--- PROVIDED DATA ---

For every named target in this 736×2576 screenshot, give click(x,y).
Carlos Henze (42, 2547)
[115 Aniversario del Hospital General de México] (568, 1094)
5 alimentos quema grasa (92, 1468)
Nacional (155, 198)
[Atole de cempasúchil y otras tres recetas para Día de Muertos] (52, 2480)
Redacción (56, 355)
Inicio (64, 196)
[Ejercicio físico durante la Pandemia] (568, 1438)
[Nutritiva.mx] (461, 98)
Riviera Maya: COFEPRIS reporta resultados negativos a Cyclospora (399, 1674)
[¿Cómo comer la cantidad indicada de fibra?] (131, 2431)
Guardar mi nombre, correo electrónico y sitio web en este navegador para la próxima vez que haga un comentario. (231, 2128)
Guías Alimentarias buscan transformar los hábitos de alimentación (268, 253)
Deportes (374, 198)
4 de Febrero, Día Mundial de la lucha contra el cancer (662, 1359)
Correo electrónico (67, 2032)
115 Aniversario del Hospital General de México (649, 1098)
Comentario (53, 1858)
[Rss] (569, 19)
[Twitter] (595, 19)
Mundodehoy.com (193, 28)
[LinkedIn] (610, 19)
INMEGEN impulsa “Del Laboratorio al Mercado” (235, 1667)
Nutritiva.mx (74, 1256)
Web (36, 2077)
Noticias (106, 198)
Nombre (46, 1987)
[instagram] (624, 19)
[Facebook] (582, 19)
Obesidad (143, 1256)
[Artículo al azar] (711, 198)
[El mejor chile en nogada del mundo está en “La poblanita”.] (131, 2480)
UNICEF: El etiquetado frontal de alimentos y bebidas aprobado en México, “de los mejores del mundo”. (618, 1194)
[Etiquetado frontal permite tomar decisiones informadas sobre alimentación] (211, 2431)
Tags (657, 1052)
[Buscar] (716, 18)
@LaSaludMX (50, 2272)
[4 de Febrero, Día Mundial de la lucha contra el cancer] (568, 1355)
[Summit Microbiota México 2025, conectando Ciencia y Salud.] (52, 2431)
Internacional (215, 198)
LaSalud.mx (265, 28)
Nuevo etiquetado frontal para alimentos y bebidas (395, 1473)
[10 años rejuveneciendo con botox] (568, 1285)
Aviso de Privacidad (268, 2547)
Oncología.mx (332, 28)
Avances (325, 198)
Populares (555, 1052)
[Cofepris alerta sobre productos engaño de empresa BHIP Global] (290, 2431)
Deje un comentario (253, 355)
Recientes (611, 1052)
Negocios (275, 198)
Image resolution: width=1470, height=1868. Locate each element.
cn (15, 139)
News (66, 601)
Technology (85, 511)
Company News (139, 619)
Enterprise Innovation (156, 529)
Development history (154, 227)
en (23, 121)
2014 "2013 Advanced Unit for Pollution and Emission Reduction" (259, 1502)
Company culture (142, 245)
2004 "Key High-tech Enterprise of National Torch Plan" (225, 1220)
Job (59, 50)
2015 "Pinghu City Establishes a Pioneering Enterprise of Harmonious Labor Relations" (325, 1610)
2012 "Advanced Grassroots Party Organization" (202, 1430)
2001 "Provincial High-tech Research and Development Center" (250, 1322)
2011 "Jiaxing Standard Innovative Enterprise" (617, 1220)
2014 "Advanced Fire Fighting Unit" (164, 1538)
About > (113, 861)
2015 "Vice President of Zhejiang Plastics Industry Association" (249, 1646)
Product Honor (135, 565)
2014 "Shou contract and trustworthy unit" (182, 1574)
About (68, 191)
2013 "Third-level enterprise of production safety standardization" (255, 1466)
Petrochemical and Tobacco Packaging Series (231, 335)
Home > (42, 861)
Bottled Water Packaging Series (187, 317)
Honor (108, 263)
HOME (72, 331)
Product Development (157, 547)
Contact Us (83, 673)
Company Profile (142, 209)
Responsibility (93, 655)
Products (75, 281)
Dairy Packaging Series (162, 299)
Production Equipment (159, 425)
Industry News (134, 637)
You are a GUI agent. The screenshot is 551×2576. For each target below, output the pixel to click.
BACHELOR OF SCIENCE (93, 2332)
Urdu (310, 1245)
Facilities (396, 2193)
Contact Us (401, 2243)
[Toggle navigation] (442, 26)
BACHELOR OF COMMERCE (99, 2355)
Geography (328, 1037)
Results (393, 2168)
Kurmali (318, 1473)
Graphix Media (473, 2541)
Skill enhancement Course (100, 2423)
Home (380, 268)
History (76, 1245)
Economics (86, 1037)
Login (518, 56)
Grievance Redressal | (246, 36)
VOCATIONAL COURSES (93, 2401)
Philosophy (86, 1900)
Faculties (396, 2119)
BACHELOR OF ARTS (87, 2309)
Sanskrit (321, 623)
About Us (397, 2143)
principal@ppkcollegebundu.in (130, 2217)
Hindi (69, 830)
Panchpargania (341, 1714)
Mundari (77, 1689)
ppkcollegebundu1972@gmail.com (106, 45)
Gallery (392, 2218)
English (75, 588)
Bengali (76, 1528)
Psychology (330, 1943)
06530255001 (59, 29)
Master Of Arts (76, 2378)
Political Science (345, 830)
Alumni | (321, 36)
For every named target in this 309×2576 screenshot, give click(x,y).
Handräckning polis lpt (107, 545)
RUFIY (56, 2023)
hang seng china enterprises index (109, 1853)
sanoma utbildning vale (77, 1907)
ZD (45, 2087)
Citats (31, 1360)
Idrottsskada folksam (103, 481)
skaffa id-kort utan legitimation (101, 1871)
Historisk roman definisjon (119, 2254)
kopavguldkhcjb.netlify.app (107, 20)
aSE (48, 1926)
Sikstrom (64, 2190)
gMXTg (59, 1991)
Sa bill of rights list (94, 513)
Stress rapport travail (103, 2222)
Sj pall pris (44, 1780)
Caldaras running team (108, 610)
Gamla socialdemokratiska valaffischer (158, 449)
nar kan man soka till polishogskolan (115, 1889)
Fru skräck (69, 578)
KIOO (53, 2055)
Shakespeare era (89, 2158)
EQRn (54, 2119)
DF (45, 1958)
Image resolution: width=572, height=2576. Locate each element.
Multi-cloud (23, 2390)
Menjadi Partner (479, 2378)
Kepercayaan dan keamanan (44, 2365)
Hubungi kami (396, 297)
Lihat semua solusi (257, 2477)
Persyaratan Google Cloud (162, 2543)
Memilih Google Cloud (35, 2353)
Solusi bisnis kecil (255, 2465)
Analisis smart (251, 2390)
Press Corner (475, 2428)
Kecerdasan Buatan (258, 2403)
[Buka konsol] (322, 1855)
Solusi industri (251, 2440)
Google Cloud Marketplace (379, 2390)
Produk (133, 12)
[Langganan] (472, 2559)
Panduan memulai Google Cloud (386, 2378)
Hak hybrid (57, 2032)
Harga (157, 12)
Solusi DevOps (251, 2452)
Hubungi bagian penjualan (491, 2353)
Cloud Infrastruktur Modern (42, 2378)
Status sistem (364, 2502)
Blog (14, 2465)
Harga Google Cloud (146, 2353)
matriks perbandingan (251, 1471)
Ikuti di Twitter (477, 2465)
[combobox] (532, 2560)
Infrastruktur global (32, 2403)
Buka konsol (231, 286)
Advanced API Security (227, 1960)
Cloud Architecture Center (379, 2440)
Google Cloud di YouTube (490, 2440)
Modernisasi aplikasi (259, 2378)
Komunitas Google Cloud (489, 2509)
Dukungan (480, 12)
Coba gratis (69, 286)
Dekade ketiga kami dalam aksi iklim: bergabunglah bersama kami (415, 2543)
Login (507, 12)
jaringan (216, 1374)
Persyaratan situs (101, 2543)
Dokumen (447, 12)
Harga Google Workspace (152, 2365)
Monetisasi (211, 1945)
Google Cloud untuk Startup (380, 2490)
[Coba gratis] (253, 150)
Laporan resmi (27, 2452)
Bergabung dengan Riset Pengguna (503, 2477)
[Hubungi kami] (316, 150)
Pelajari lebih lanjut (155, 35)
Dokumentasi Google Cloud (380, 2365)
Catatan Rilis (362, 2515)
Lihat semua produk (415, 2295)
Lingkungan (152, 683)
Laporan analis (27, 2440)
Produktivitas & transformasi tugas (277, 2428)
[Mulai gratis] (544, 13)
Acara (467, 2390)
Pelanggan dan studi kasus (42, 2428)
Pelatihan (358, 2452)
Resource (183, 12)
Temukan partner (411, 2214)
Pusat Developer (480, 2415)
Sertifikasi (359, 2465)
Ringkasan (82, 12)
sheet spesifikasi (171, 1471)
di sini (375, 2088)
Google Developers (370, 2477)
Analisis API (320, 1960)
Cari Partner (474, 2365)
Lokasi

---

WHAT TO PRODUCE>
Among the lines above, which ones include the word "each"? Copy them.

REPLY>
Image resolution: width=1470, height=1868. Locate each element.
You are a GUI agent. The screenshot is 551×2576. For each target below, output the pixel to click.
Image resolution: width=572, height=2576. Locate each element.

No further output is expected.